Yemeni army forces, supported by allied fighters from Popular Committees, have fired a domestically-manufactured ballistic missile at a radar station in Saudi Arabia’s southwestern border region of Asir in retaliation for the Saudi regime’s military campaign against their crisis-hit country.
A military source, speaking on condition of anonymity, told Yemen’s Arabic-language al-Masirah television network that the Badr-1 missile struck the designated target just outside Khamis Mushait city, located 884 kilometers southwest of the capital Riyadh, with great precision on Sunday.
There were no immediate reports about the extent of damage caused.
Additionally, two people lost their lives when Saudi warplanes bombarded Shada'a district in Yemen’s northwestern mountainous province of Sa’ada.
Two other Yemeni civilians were killed and several others injured as Saudi military aircraft carried out five airstrikes against a farm in the al-Garrahi district of the western coastal province of Hudaydah.
The Yemeni Ministry of Human Rights announced in a statement on March 25 that the Saudi-led war had left 600,000 civilians dead and injured since March 2015.
The United Nations says a record 22.2 million Yemenis are in need of food aid, including 8.4 million threatened by severe hunger.

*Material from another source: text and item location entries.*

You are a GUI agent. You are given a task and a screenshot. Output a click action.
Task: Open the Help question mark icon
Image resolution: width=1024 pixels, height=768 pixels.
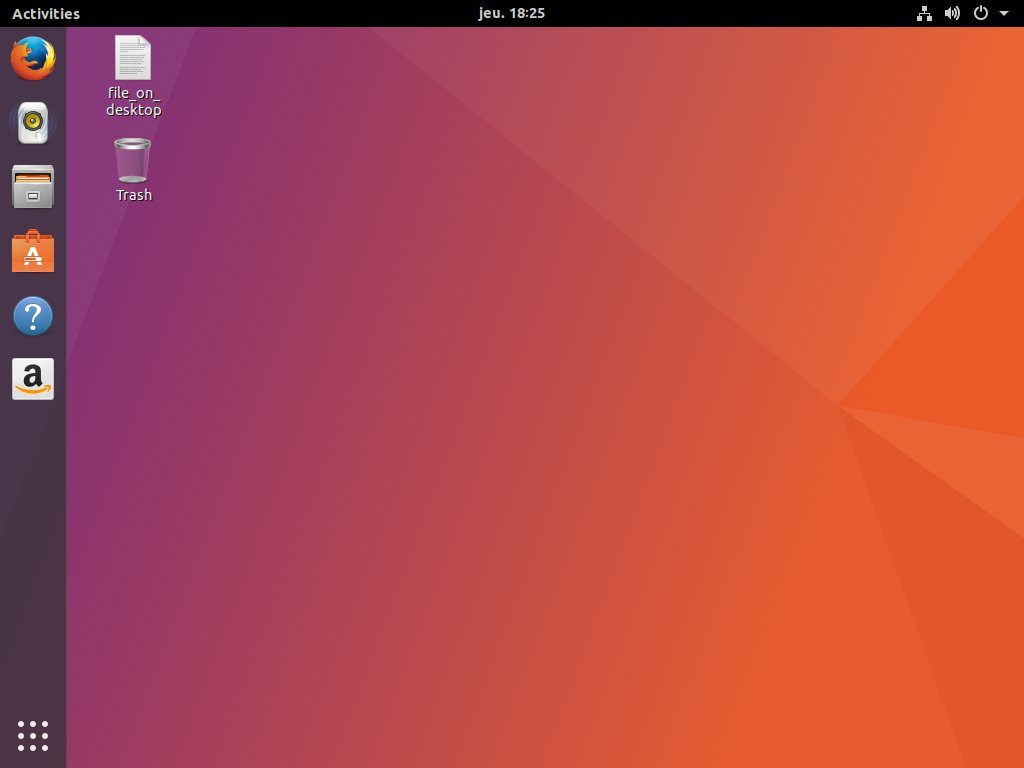[33, 315]
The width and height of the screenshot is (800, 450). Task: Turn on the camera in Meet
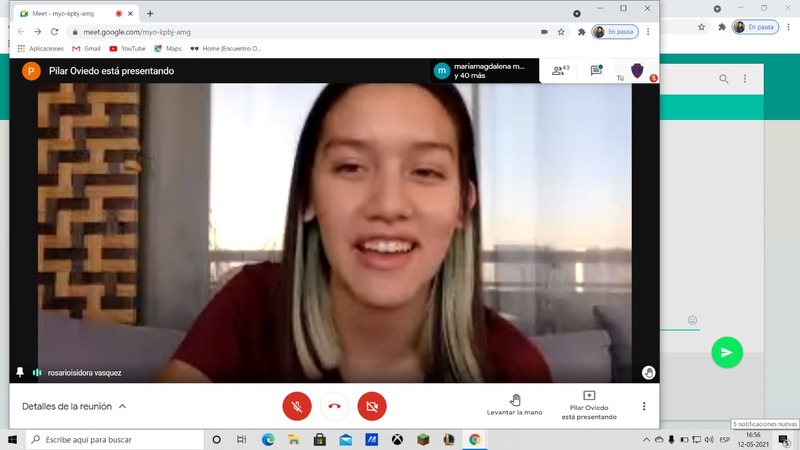click(x=372, y=406)
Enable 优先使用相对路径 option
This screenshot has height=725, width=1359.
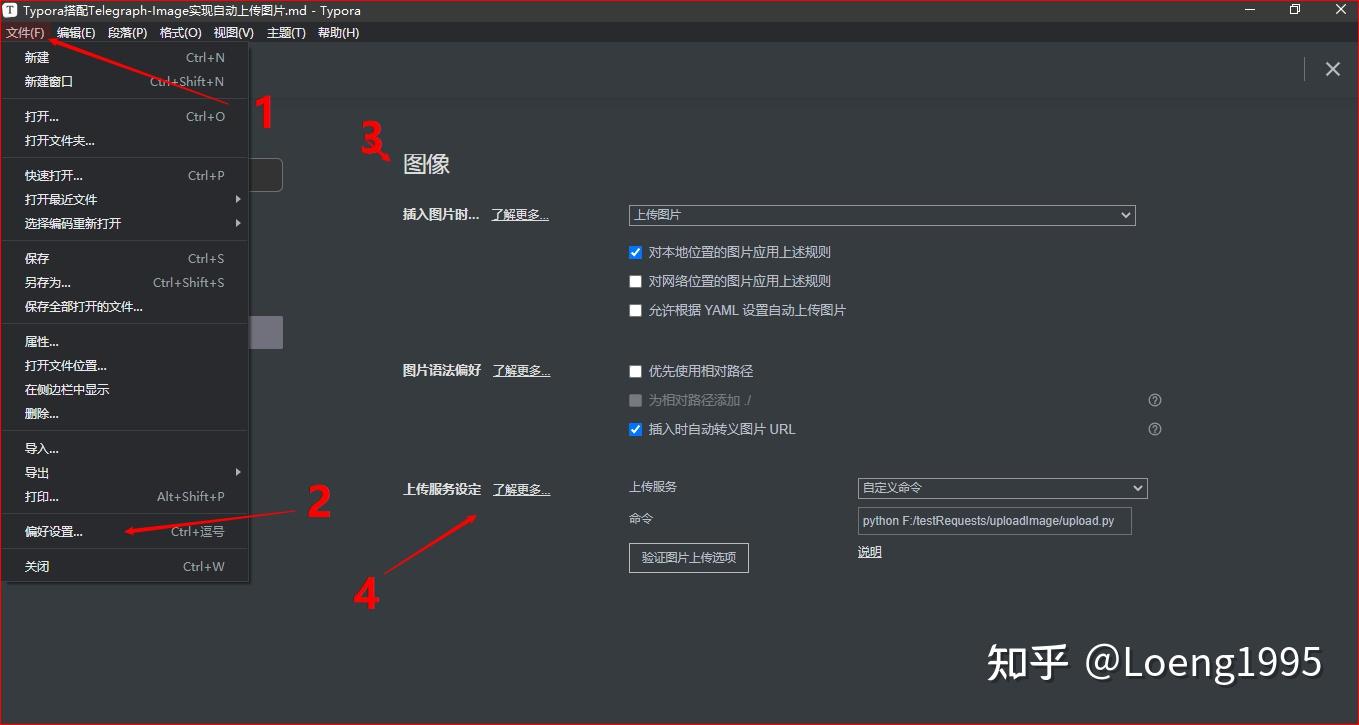[635, 370]
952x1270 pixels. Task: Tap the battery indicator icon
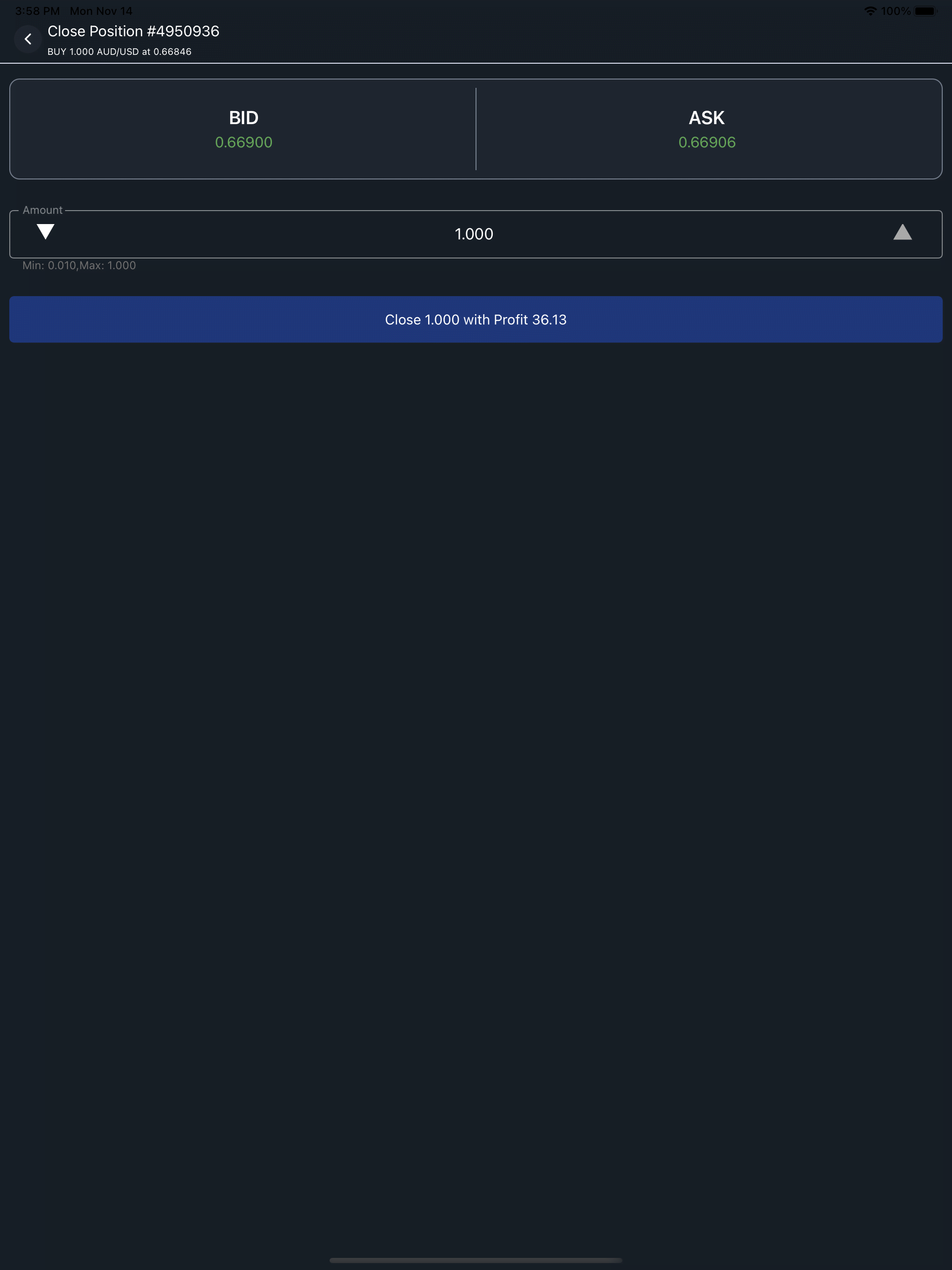point(926,11)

A high-ranking UN aid official recently warned against the “catastrophic” living conditions in Yemen, stating that there was a growing risk of famine and cholera there.
“After three years of conflict, conditions in Yemen are catastrophic,” John Ging, UN director of aid operations, told the UN Security Council on February 27.
He added, “People's lives have continued unraveling. Conflict has escalated since November driving an estimated 100,000 people from their homes.”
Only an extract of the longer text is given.